Exercise objective :: Search the records for the string "Gold" and copy every line where it turns up.

Entries supplied ::
◆ ◆ ◆ ◆

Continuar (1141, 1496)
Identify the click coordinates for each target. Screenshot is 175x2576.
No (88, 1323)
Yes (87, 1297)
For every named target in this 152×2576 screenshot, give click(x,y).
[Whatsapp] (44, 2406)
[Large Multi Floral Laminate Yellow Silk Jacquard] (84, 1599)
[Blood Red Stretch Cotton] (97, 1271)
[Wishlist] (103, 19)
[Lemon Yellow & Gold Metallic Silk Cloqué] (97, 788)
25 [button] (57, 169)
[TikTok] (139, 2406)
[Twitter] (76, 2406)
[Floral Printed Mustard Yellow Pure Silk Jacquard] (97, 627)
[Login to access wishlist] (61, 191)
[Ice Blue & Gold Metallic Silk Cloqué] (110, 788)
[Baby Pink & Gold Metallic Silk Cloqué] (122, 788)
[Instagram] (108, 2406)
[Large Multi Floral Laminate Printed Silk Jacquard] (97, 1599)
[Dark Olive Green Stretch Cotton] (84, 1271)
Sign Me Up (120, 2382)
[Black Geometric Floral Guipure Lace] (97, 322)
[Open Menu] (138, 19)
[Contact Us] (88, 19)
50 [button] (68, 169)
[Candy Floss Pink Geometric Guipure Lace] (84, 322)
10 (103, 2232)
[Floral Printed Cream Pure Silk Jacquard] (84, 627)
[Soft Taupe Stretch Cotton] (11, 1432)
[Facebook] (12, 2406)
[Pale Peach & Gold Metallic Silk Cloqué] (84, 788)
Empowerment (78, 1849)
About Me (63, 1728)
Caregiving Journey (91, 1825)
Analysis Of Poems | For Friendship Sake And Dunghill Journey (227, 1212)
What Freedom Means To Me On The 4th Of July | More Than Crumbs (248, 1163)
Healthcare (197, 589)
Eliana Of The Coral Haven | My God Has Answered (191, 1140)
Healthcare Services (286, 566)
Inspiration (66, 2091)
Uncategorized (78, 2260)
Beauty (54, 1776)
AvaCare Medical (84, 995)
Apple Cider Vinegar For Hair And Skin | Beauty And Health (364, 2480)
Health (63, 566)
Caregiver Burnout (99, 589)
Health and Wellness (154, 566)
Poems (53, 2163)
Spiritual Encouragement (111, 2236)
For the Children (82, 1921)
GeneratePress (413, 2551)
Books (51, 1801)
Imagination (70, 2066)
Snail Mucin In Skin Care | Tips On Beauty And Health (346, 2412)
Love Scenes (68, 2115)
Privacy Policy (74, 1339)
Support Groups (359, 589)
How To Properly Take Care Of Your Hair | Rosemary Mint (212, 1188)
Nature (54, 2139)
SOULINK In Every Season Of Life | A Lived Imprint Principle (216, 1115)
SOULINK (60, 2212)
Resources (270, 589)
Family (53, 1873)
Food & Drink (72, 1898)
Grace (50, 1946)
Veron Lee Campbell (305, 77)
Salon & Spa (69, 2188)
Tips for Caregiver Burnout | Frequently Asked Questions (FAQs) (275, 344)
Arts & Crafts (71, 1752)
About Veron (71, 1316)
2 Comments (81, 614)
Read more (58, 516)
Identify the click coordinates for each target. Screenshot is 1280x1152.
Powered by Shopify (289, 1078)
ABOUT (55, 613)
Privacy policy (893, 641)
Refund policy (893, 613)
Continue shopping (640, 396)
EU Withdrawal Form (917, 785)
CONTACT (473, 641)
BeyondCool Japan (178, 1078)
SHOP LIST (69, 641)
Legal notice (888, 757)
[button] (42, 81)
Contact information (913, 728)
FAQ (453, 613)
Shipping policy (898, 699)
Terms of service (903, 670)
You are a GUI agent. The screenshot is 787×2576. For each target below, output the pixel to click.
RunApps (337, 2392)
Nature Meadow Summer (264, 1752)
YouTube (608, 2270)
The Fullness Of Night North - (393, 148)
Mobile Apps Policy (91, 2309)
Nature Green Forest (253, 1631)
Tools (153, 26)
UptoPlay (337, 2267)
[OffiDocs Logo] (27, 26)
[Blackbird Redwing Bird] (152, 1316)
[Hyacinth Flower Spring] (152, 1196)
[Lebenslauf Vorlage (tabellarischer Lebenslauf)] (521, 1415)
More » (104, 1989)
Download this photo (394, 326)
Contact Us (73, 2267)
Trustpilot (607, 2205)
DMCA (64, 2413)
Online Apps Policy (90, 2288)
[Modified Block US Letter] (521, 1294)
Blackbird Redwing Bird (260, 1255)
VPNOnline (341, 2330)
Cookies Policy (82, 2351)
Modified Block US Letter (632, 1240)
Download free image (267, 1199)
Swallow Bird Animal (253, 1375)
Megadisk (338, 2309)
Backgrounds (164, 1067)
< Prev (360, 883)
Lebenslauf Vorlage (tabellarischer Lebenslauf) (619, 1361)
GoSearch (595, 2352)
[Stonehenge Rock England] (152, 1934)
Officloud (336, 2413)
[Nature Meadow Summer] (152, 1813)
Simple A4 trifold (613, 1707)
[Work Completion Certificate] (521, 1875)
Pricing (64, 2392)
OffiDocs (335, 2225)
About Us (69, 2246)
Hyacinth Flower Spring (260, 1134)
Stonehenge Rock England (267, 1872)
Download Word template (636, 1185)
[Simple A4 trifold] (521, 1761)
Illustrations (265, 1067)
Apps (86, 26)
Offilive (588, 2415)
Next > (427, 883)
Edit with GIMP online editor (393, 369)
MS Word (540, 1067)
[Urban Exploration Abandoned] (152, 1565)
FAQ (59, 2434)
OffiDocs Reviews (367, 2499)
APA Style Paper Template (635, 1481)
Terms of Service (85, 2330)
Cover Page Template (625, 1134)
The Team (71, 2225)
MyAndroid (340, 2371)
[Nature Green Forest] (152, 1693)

◆ ◆ ◆ ◆

Finished task ::
[Lemon Yellow & Gold Metallic Silk Cloqué] (97, 788)
[Ice Blue & Gold Metallic Silk Cloqué] (110, 788)
[Baby Pink & Gold Metallic Silk Cloqué] (122, 788)
[Pale Peach & Gold Metallic Silk Cloqué] (84, 788)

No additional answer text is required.